No
dia 28 de agosto de 1963, Martin Luther King discursava para cerca de
250 mil pessoas sobre seu sonho de ver uma sociedade em que todos
seriam iguais sem distinção de cor e raça. Um discurso que ficou
para a História da Humanidade como: «I have a dream». Disse o
reverendo pastor Martin Luther King nessa tarde de Agosto: "Estou
feliz por estar hoje convosco num evento que entrará para a história
como a maior demonstração pela liberdade na história de nosso
país.», fim de citação. Luther King tinha razão tudo não passou
de uma demonstração pela liberdade. Liberdade essa que em muitos
estados norte americanos e na quase totalidade do globo continua a
não se verificar. Basta lembrar os casos recentes de racismo que
terminaram na morte de cidadãos por todo o lado. Como dizia Luther
King devemos encarar a trágica realidade de que o negro ainda não é
livre. A vida do negro está ainda infelizmente dilacerada pelas
algemas da segregação e pelas correntes da discriminação. O negro
ainda vive numa ilha isolada de pobreza no meio de um vasto oceano de
prosperidade material. Mas hoje já não é só o negro. É o branco
desprotegido, que pelo desemprego foi atirado para uma qualquer rua,
é o cigano a quem a sociedade exige que cumpra as leis do país e
que esse mesmo país o desconsidera, é o emigrante que foge da
miséria para ser escravo, como noutros tempos outros irmãos seus
foram forçados a ser escravos. É a luta desigual entre os que tudo
detêm e os que vendem a força do trabalho. Vem tudo a propósito de
um recente memorando da comissária para os
Direitos Humanos do Conselho da Europa, Dunja Mijatovic, que insta as
autoridades portuguesas a combater de forma mais determinada o
aumento do racismo no país. Mas dizer que o memorando também podia
e devia ser endossado à quase totalidade dos países da União. A
comissária Dunja Mijatović manifesta preocupação face ao aumento
do número de crimes motivados pelo ódio racial, assim como do
discurso do ódio, visando particularmente os ciganos, os afro
descendentes e as pessoas percecionadas como estrangeiras em
Portugal. Dunja Mijatović recomenda ainda que a polícia e o
Ministério Público adoptem uma definição mais lata de “crime de
racismo” e realizem rapidamente uma investigação rigorosa e
imparcial a todos os incidentes de cariz racista. No memorando, a
comissária considera que o país necessita confrontar o seu passado
colonial. E passo a citar a Comissária: “É importante tomar
consciência das estruturas historicamente repressivas do
colonialismo, dos preconceitos racistas entranhados na sociedade e
das suas ramificações até aos nossos dias”, fim de citação.

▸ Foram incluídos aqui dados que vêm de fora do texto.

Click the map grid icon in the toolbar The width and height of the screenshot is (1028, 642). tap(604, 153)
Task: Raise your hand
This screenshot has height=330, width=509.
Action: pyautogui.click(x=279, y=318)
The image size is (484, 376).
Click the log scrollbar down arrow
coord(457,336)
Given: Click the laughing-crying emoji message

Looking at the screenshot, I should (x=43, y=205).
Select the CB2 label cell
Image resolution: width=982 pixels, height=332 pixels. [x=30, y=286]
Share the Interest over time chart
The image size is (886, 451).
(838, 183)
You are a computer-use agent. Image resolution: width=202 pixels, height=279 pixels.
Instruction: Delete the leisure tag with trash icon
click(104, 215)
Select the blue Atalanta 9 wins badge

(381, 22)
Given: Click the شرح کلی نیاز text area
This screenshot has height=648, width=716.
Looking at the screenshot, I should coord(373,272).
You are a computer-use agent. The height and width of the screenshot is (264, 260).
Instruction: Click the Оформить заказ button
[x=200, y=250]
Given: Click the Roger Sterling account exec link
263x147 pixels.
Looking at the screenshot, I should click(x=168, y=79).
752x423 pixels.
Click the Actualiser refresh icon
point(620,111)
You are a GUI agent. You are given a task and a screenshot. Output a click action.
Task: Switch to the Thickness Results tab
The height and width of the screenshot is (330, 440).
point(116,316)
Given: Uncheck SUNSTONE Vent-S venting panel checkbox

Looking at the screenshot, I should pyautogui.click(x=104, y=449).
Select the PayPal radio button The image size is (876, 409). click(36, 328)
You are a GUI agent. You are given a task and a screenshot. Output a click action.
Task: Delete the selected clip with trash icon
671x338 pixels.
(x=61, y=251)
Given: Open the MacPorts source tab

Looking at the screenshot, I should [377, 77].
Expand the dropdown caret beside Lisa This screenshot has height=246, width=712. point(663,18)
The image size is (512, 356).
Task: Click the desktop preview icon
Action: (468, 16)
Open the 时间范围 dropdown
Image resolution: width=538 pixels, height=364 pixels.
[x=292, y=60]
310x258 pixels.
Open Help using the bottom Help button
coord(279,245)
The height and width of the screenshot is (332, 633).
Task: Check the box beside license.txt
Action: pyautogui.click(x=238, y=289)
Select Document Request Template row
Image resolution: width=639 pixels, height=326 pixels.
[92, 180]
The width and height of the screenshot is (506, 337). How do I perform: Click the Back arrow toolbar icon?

Nesse sentido, a comissária europeia afirma serem necessários
esforços para debelar os preconceitos racistas contra as pessoas de
ascendência africana, herdados de um passado colonial e do período
da escravatura e aponta os currículos escolares para atingir essa
consciencialização. Seria de todo conveniente refazer os conteúdos
das aprendizagens ao nível da História que fala dos feitos do povo
como actos de bravura e de epopeia mas esquece o lado dos
escravizados sem os quais a mesma seria de todo impossível. É
necessário e urgente, já há maturidade suficiente para o fazer,
para olhar para os dois lados da moeda. Sem falsos heroísmos e
patriotismos bacocos e sem paternalismos nem hipócritas formas de
reescrever a História. Essa existe e está aí. Não se nega.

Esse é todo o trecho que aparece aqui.